→ **DATA SECTION**:
--- START ---
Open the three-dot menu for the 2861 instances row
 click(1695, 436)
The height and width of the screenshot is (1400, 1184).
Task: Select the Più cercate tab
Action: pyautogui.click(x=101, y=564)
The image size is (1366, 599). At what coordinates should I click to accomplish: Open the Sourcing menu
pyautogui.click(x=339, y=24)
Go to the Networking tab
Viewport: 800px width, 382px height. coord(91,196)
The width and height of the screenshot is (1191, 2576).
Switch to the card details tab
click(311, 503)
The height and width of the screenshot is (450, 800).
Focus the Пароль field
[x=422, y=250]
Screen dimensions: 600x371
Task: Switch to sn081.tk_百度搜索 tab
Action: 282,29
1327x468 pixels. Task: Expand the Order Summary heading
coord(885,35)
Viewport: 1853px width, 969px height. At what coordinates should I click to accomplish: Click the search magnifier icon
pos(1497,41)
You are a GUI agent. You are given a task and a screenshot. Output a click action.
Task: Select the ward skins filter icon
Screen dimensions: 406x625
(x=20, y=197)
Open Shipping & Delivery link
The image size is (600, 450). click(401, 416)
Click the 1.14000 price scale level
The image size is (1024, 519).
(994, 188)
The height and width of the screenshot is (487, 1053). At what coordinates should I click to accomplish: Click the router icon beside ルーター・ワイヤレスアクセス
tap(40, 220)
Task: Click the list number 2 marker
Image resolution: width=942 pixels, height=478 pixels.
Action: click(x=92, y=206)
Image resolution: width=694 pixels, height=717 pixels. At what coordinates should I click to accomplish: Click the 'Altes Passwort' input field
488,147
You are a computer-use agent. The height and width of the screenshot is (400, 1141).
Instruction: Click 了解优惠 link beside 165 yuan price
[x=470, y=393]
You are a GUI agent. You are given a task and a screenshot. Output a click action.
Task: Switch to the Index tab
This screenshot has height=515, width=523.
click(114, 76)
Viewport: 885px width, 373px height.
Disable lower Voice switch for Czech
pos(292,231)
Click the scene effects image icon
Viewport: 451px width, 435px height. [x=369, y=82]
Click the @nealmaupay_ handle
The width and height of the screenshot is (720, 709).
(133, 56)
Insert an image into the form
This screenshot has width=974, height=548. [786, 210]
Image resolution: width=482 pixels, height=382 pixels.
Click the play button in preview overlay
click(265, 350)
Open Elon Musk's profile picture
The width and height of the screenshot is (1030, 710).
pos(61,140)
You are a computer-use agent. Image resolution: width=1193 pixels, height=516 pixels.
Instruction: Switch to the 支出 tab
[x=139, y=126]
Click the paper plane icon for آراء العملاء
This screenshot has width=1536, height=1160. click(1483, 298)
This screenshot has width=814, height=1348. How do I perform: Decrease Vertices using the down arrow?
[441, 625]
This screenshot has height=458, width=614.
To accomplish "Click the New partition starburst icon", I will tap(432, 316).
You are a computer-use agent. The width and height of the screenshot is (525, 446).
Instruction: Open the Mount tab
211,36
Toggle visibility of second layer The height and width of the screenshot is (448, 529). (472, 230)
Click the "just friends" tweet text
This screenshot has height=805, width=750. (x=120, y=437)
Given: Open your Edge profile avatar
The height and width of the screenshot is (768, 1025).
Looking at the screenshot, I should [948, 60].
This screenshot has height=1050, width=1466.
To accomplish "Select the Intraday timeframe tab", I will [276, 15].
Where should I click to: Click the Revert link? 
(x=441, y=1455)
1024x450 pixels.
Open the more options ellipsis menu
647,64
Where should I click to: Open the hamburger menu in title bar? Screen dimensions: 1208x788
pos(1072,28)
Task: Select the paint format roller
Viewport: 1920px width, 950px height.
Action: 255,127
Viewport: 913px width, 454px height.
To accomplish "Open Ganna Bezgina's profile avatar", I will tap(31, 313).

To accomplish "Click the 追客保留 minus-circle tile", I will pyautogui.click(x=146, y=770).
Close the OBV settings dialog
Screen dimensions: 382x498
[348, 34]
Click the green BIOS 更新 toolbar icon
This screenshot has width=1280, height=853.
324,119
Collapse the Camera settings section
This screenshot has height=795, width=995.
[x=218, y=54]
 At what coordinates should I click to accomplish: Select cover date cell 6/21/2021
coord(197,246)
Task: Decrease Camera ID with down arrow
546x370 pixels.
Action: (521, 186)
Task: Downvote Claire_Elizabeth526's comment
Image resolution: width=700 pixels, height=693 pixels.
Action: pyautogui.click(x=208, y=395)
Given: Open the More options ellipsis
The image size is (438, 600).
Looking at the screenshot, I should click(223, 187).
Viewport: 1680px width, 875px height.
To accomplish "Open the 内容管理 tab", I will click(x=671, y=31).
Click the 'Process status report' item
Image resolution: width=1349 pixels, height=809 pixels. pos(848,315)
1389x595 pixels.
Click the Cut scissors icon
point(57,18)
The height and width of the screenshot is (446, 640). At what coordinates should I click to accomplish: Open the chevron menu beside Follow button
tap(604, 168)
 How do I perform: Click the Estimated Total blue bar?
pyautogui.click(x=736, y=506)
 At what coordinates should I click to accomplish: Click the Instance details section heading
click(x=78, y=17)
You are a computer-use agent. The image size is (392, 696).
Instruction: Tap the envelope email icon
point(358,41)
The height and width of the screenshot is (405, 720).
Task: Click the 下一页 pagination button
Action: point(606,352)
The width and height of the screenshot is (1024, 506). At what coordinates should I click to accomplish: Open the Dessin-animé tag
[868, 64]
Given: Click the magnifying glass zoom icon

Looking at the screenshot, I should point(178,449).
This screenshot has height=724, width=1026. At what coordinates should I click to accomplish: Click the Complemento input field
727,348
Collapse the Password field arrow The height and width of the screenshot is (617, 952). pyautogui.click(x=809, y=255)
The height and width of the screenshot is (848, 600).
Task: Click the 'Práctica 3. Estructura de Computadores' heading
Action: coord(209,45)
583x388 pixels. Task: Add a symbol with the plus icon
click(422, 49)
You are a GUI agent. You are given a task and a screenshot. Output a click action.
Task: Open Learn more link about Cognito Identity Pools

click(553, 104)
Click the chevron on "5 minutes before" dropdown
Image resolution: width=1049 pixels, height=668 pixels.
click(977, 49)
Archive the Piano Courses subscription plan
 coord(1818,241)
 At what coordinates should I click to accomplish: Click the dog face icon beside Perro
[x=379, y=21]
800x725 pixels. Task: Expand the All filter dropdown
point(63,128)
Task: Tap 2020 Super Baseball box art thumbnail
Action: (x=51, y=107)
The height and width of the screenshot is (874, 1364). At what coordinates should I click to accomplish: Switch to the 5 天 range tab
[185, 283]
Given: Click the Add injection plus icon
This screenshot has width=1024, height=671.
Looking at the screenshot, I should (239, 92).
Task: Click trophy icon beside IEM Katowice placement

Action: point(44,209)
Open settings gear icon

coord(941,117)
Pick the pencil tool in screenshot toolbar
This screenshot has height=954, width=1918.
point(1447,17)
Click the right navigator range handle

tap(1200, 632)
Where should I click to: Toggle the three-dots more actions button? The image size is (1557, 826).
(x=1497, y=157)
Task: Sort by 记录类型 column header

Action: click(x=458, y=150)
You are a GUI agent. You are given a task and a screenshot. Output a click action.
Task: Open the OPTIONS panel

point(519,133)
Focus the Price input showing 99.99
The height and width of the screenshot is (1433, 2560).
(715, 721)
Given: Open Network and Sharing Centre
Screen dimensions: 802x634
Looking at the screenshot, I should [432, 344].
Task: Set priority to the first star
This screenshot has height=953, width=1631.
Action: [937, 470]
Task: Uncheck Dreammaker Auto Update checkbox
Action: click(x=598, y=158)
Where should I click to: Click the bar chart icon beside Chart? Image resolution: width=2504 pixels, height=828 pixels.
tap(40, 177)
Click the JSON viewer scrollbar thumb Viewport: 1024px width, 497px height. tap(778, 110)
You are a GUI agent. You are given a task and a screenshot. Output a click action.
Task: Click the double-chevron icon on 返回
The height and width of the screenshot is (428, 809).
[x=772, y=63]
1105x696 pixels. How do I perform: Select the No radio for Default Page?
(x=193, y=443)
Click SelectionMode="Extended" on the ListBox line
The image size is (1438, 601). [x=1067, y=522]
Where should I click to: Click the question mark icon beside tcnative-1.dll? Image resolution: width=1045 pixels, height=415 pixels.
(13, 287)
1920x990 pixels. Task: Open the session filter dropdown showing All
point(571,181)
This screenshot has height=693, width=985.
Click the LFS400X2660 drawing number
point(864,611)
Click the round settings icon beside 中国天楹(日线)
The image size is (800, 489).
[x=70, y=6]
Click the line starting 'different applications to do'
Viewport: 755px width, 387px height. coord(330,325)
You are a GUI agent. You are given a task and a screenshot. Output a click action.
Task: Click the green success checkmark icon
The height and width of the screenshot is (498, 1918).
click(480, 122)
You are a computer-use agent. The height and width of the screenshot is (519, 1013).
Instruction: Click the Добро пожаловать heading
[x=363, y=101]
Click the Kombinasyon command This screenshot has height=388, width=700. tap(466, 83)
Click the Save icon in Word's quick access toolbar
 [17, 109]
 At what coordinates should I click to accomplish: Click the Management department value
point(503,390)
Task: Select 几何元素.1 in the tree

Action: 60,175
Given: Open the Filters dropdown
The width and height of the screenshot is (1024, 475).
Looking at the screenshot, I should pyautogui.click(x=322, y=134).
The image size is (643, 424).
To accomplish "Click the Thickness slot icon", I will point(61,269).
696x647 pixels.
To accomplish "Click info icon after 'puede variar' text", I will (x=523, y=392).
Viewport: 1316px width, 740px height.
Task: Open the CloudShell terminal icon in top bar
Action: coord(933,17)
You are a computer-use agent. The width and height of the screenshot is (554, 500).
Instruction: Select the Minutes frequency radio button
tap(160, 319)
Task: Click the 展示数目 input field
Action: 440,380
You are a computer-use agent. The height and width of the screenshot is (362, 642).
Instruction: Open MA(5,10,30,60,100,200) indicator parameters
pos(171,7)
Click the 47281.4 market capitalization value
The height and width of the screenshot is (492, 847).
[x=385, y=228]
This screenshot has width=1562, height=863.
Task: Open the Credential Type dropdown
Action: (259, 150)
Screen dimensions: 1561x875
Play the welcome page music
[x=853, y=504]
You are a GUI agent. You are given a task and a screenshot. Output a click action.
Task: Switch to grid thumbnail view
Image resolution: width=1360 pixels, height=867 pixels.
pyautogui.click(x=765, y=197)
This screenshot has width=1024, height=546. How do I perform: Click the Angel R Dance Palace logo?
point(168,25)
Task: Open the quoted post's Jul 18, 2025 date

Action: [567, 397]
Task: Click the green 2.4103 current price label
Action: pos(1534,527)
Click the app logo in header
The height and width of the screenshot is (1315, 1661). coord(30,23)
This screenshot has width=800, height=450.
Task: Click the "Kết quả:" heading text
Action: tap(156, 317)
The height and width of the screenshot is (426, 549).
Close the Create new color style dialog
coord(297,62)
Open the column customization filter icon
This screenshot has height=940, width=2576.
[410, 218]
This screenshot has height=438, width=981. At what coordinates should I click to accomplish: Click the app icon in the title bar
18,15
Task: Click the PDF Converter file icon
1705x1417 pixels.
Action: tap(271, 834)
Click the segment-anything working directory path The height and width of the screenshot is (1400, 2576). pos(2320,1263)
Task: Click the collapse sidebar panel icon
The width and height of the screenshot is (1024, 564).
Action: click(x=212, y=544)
--- END ---
→ **YOUR INSTRUCTIONS**: Only the lines above from the line containing "This screenshot has height=458, width=614." through the line containing "Given: Open your Edge profile avatar" should be retyped, exactly and with both ends included.

→ **WRITTEN ANSWER**:
This screenshot has height=458, width=614.
To accomplish "Click the New partition starburst icon", I will tap(432, 316).
You are a computer-use agent. The width and height of the screenshot is (525, 446).
Instruction: Open the Mount tab
211,36
Toggle visibility of second layer The height and width of the screenshot is (448, 529). (472, 230)
Click the "just friends" tweet text
This screenshot has height=805, width=750. (x=120, y=437)
Given: Open your Edge profile avatar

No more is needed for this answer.